§ Excerpt provided:

=======

Monthly Archives: October 2017

A Bonus Chapter from Vol.1

Native Americans and Seafood

Greetings from Dodge City, KS. Here on a business trip and I decided to finish this post which I began last week. Welcome to all my new likes on the Facebook page. I hope I can continue to provide a bit of historical entertainment for you pleasure. To that end and in a bit of shameless self promotion, here you will a find a “bonus chapter” from Vol. 1 of The Petticoat Rebellion. The chapter currently under composition in Vol 2 is also about the discovery and adaptation of the local watery resources to Gerard and Suzanne as they continue to mythologically create the cuisine for which New Orleans is famous.

A VISIT TO THE HOUMAS (Ch.13 from vol. I)

When my countrymen first arrived in Louisiana under the command of Sieur d’Iberville, the many villages of our Native brethren lined the river and streams between La Balize and the Arkansas Post. During the next three decades, we discovered an important fact about “les petits nations”. Here in the New World, or at least here in Louisiana, the people do not stay in one place very long. Entire villages and towns move about quite freely and quite often. For instance, my current visitation and mission to the Houmas nation will take me upriver to the Pointe Coupèe settlement, then back downriver to where the Mississippi forks a few leagues below the Baton Rouge. At that point, we will travel down La Fourche (the Fork) into the swamps, streams, and lakes that is the marsh to the south and west of New Orleans. In all of these places we hope to meet with the Houma people and bring them the Good News and learn from them the ways of catching and cooking the abundant seafood and fishes that inhabit our rich new land. I am traveling to these settlements with Father Anselm**. Pere Raphael has sent him to minister to the Houmas and the the Frenchmen at Pointe Coupèe and beyond. I am tagging along to help him in his work, and not accidentally, to learn as much as I can from our little brothers about the local food production.

=======

(Rows on where the targets appear)
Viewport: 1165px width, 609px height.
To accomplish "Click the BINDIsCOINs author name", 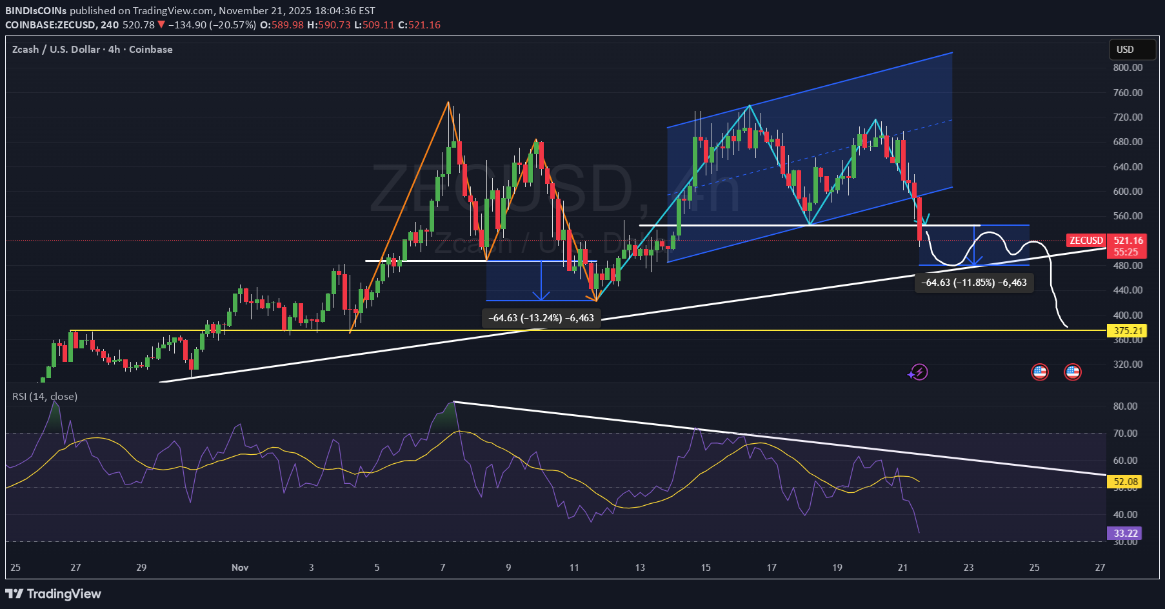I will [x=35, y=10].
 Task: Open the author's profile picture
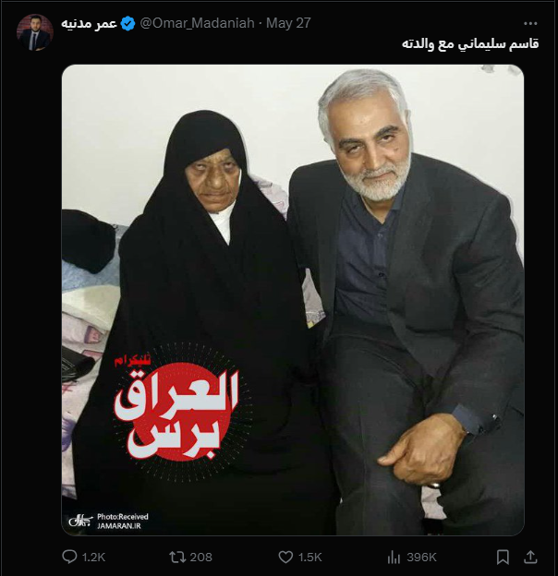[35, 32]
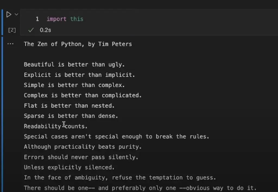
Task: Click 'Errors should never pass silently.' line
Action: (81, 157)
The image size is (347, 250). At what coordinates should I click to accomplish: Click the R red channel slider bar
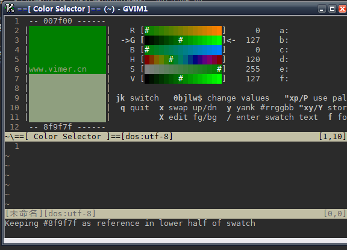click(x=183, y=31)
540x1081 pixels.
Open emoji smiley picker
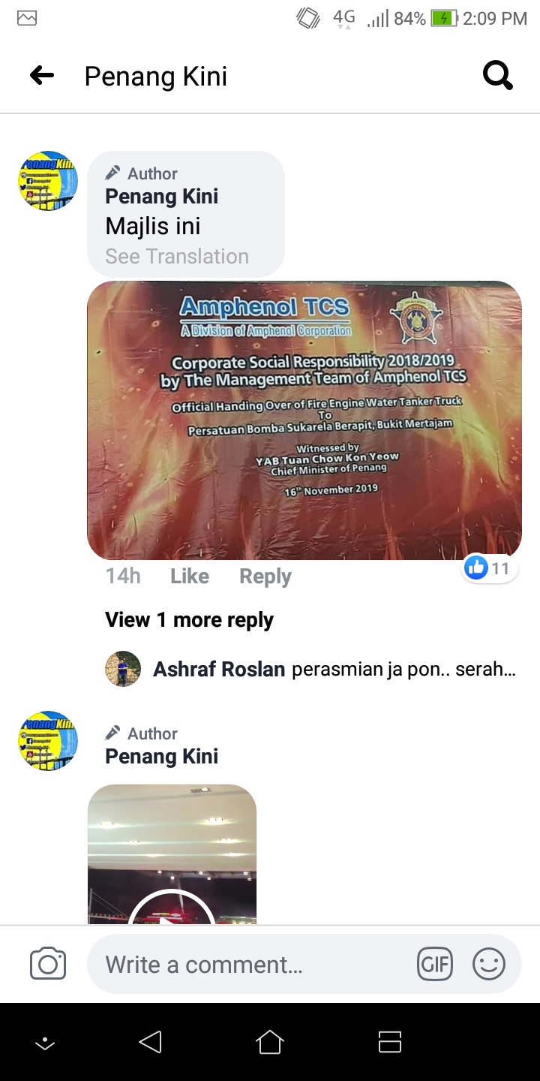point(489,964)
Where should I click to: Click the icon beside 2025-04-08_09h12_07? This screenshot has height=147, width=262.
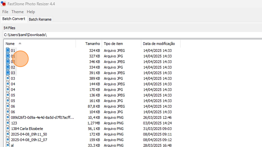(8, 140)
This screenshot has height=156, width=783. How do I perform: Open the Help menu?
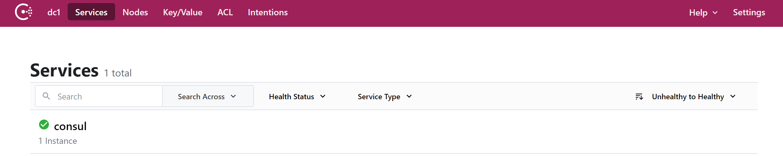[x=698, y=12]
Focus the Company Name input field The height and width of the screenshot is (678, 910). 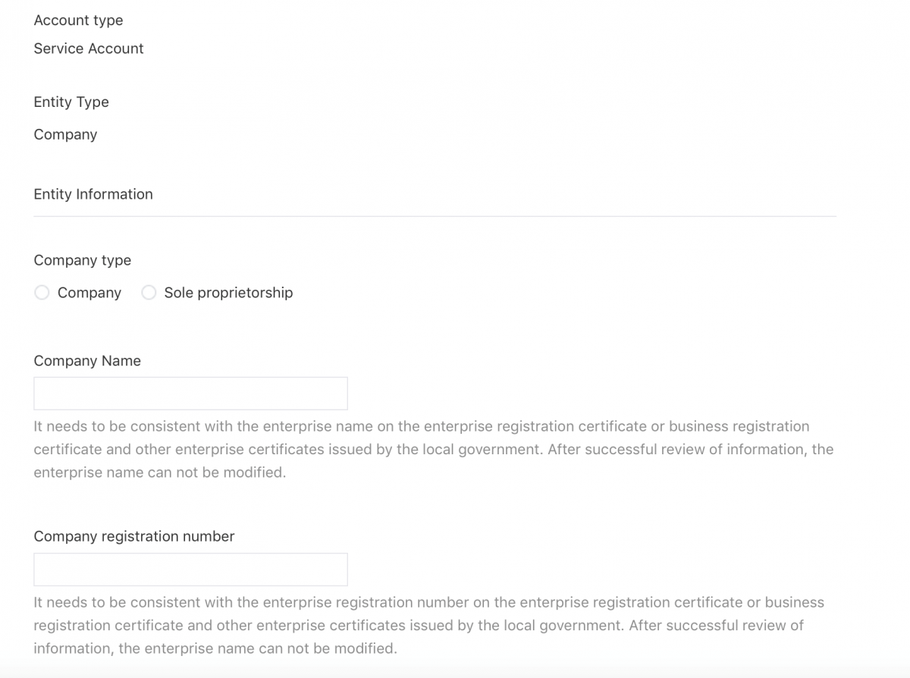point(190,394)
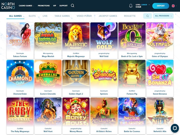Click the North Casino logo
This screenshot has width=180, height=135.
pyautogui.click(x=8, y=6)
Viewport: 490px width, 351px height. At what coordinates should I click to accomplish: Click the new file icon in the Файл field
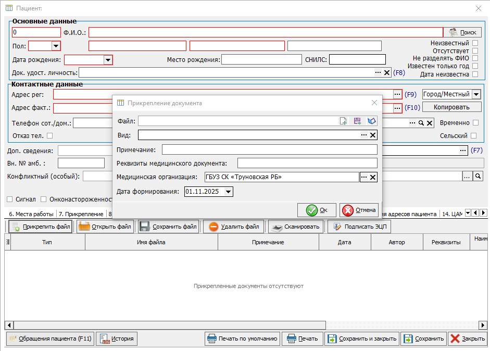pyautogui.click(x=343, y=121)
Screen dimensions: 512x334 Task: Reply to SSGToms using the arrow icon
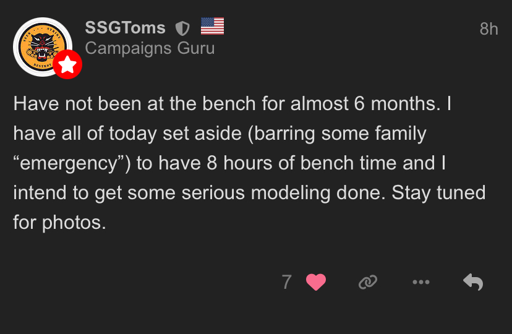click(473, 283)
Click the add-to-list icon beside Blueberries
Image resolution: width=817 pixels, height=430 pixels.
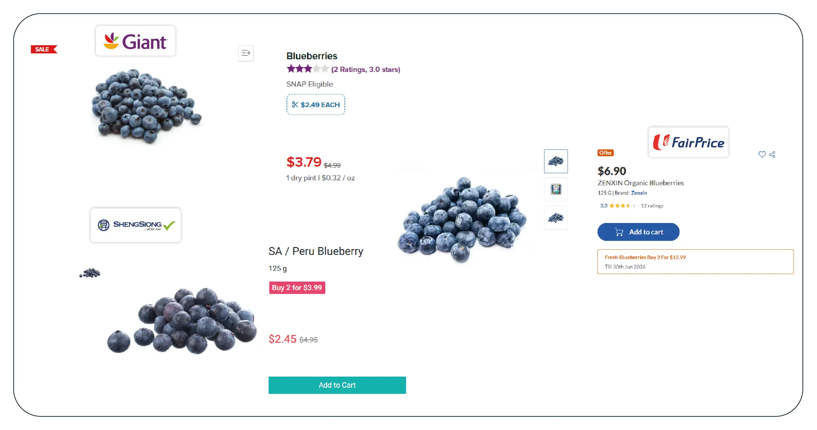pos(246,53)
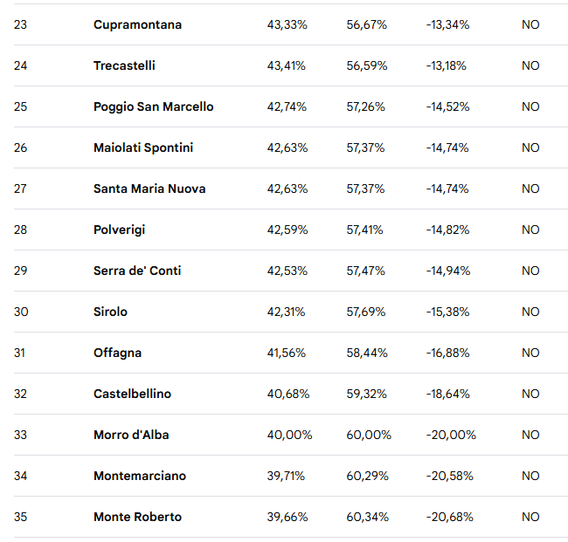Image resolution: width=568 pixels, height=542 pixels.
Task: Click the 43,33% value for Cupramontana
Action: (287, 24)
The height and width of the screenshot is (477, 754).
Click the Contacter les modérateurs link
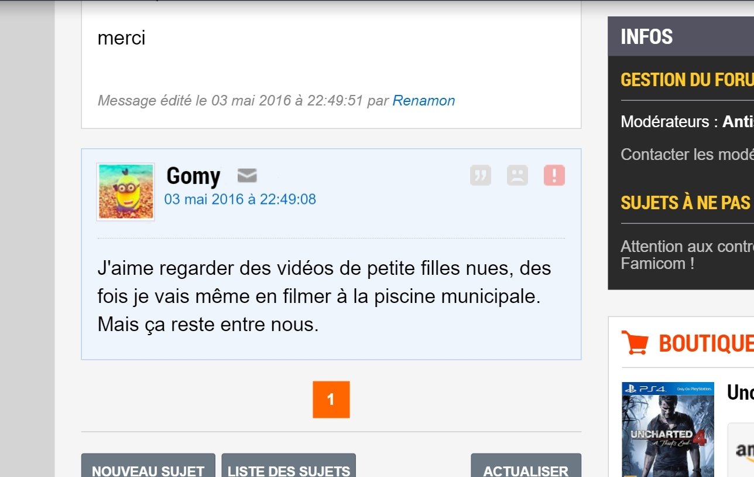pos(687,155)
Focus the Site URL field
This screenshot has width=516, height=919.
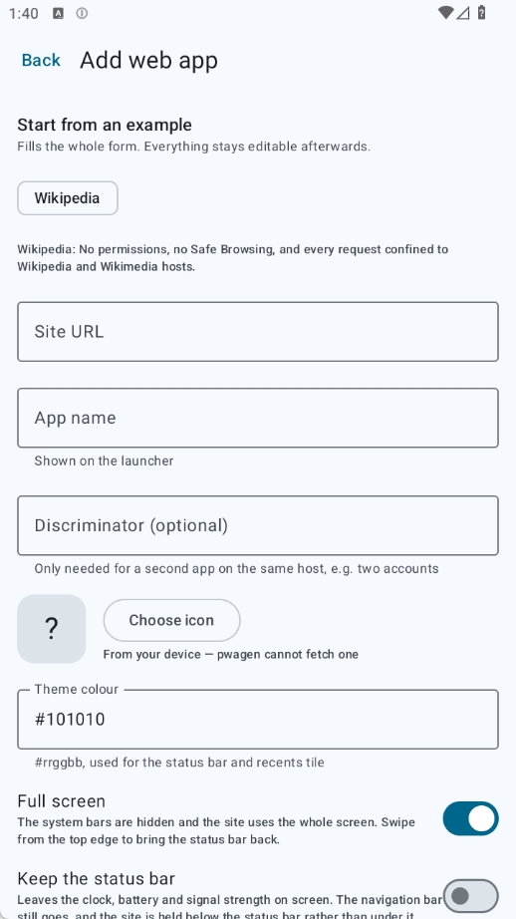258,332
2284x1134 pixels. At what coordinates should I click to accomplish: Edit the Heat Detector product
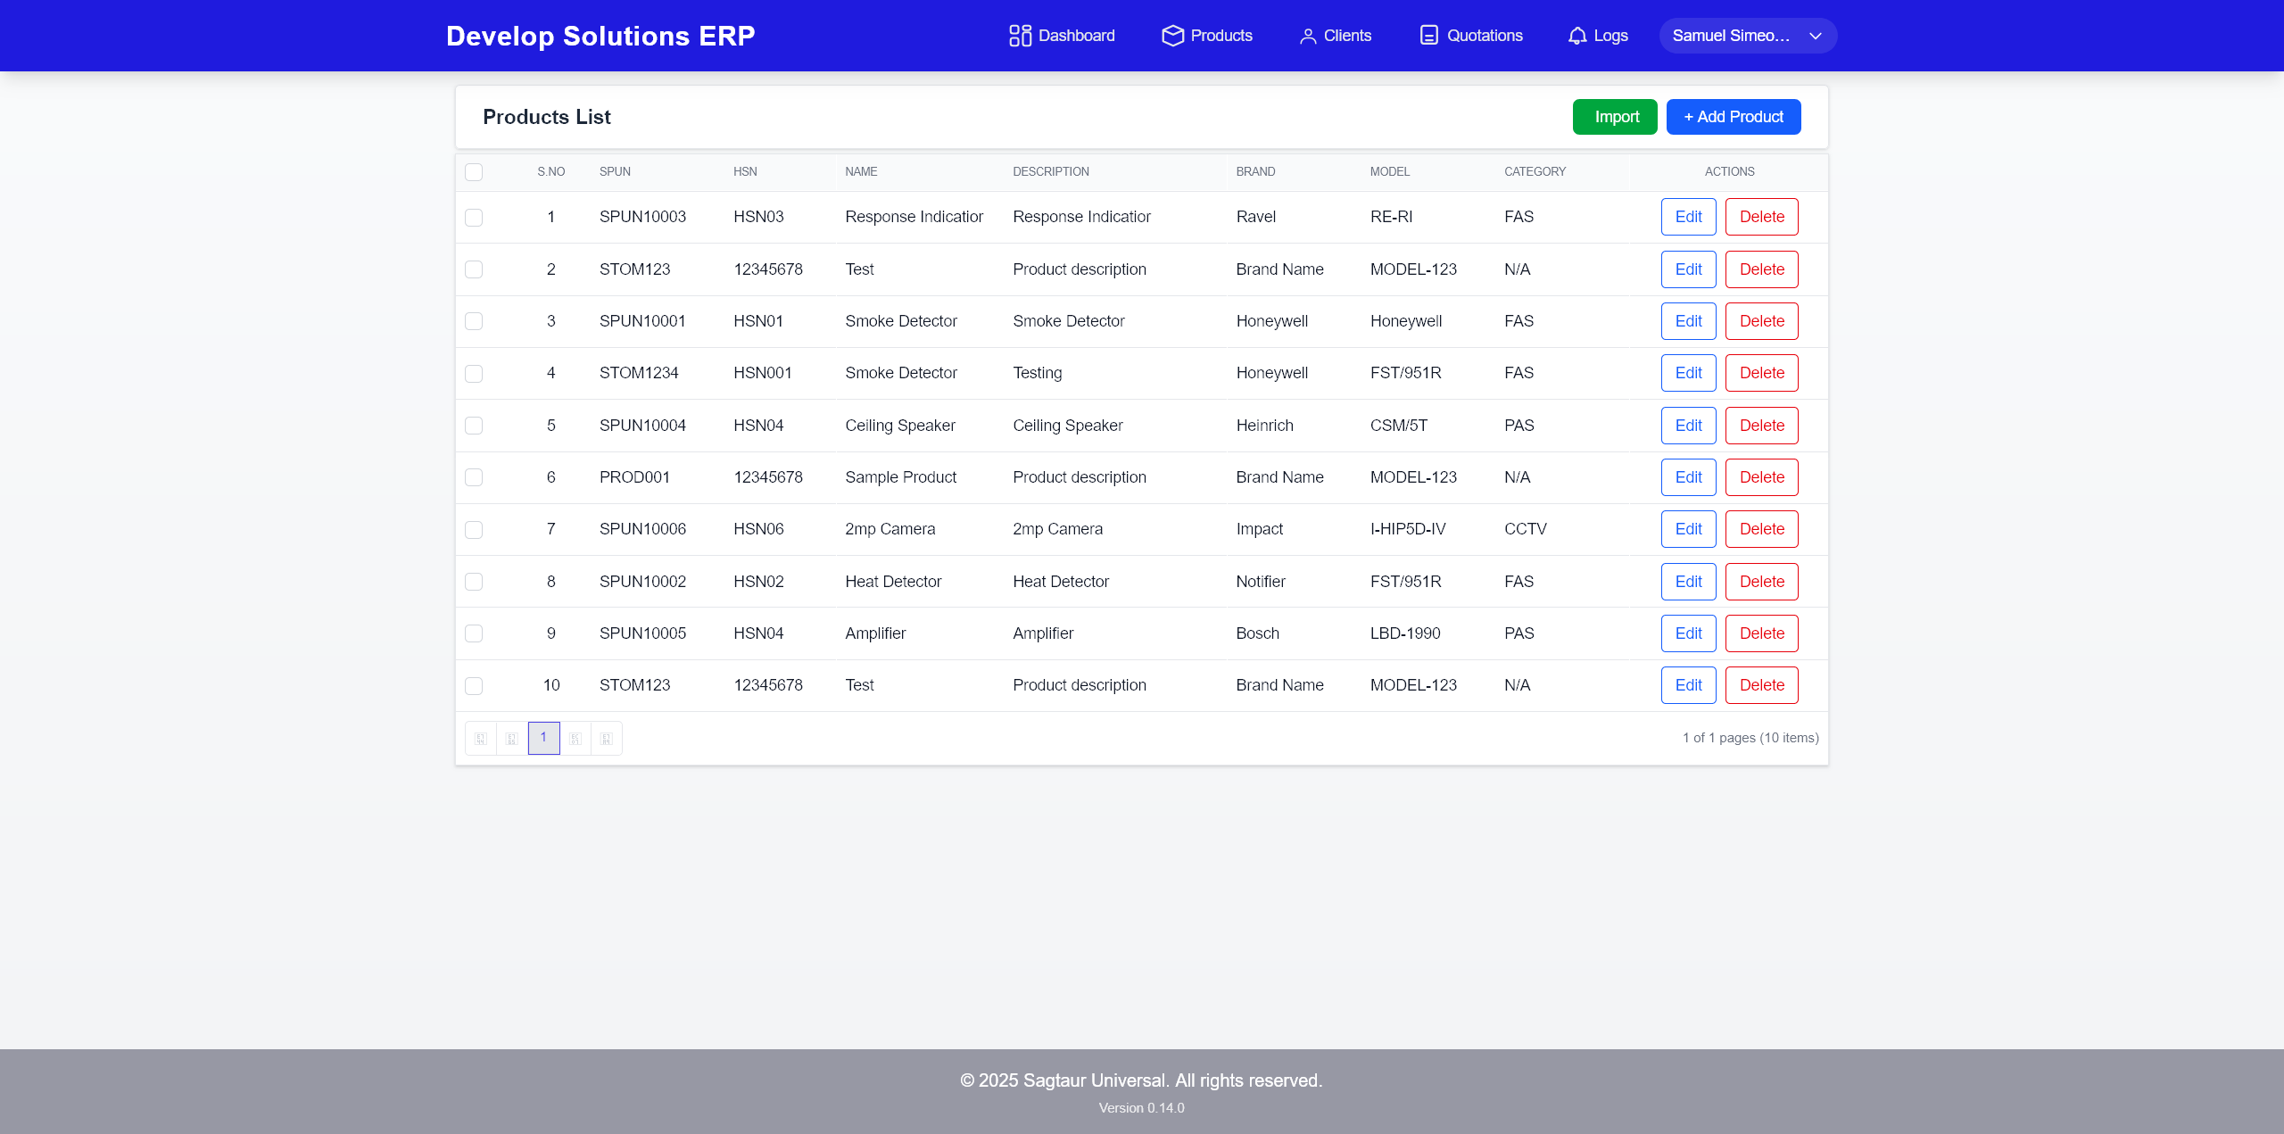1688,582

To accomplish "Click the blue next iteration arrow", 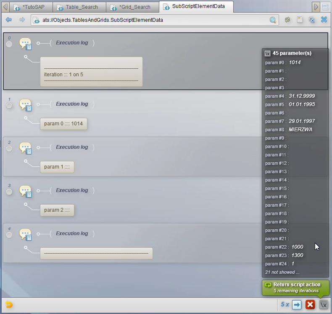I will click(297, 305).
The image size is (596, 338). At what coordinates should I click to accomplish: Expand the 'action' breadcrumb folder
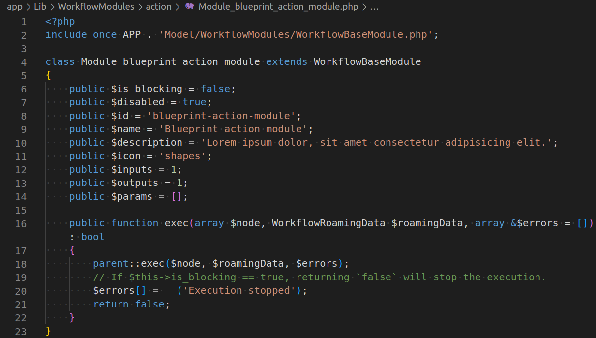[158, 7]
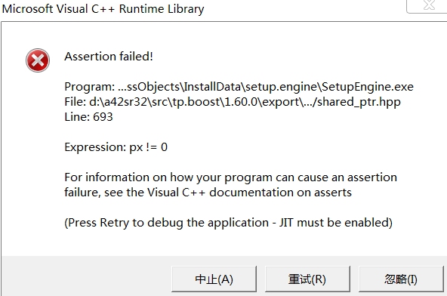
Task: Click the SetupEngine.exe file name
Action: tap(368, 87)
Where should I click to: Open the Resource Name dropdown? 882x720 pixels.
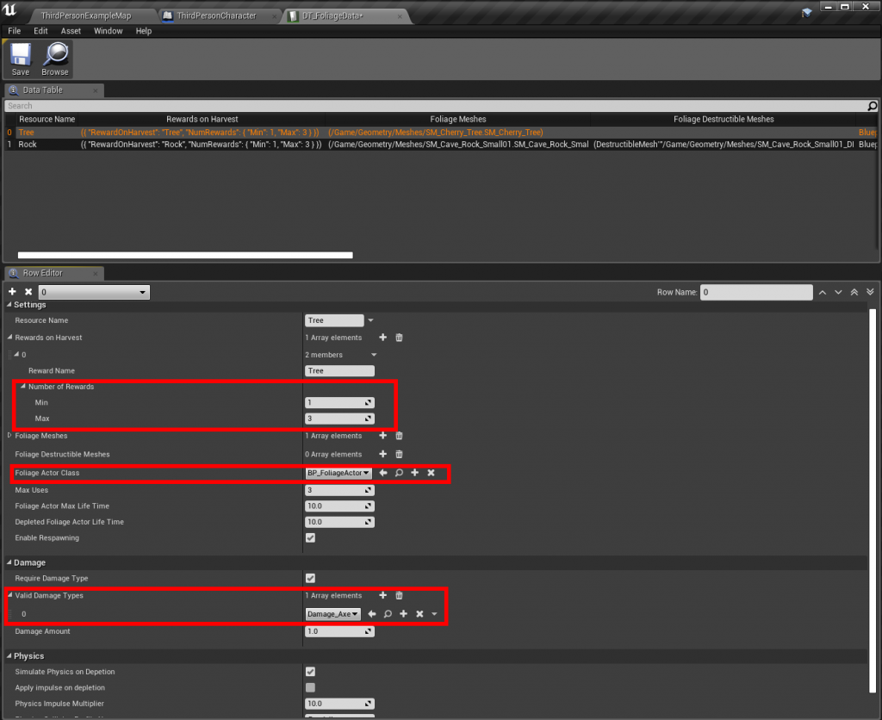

=======

§ Actions to take:
**A.** In the post on Native Americans and seafood, write out everything from "A Bonus Chapter" down to "from vol. I)" again, putting "work trip" wherever "business trip" stands.
**B.** Name every individual person mentioned in the post on Native Americans and seafood.

§ Task results:
**A.**
A Bonus Chapter from Vol.1

Native Americans and Seafood

Greetings from Dodge City, KS. Here on a work trip and I decided to finish this post which I began last week. Welcome to all my new likes on the Facebook page. I hope I can continue to provide a bit of historical entertainment for you pleasure. To that end and in a bit of shameless self promotion, here you will a find a “bonus chapter” from Vol. 1 of The Petticoat Rebellion. The chapter currently under composition in Vol 2 is also about the discovery and adaptation of the local watery resources to Gerard and Suzanne as they continue to mythologically create the cuisine for which New Orleans is famous.

A VISIT TO THE HOUMAS (Ch.13 from vol. I)

**B.**
- Gerard
- Suzanne
- Sieur d’Iberville
- Father Anselm
- Pere Raphael